┌──
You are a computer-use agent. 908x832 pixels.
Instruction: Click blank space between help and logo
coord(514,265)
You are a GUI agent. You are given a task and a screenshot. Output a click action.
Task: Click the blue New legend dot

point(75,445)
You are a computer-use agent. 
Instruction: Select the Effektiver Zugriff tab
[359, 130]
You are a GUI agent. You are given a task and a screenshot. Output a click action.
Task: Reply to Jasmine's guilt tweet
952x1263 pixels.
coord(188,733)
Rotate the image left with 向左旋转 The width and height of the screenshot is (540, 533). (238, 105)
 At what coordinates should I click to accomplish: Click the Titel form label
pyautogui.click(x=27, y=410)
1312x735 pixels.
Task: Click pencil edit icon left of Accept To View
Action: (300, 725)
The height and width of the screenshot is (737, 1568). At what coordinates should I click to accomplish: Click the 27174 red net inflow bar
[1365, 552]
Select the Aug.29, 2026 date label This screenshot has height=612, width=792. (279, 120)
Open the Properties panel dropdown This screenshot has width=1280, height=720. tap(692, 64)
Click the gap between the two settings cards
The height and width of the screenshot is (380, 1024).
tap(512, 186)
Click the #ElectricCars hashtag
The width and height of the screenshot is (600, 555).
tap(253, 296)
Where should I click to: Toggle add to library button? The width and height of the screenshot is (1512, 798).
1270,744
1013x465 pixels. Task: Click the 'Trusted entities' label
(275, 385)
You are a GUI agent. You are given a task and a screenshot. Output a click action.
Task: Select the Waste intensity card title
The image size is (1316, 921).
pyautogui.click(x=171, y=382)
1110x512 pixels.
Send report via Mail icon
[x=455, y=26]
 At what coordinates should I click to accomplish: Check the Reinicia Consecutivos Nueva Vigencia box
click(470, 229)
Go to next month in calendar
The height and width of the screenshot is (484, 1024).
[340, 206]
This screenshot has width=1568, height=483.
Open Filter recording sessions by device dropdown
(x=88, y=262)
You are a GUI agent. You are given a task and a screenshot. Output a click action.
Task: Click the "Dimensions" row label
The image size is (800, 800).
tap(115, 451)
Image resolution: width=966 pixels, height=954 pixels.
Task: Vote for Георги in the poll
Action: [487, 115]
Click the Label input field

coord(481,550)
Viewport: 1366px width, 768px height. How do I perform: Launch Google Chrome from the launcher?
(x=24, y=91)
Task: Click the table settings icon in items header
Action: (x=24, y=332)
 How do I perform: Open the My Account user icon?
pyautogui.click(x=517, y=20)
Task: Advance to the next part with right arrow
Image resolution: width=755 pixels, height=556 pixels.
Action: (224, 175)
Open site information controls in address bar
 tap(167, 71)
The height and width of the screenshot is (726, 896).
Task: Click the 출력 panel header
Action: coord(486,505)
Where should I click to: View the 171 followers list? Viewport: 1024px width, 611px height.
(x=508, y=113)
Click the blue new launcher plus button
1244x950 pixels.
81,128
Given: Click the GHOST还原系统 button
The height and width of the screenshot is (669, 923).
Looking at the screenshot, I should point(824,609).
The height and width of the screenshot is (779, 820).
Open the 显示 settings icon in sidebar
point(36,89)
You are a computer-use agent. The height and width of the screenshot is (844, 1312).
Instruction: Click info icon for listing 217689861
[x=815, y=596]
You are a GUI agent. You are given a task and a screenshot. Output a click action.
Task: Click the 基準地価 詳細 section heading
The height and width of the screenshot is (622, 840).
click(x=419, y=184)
└──
* YOUR GOAL
Look through the listing above and copy each line where the string "This" occurs.

* ANSWER SECTION
Select the Aug.29, 2026 date label This screenshot has height=612, width=792. (279, 120)
Open the Properties panel dropdown This screenshot has width=1280, height=720. tap(692, 64)
This screenshot has width=1568, height=483.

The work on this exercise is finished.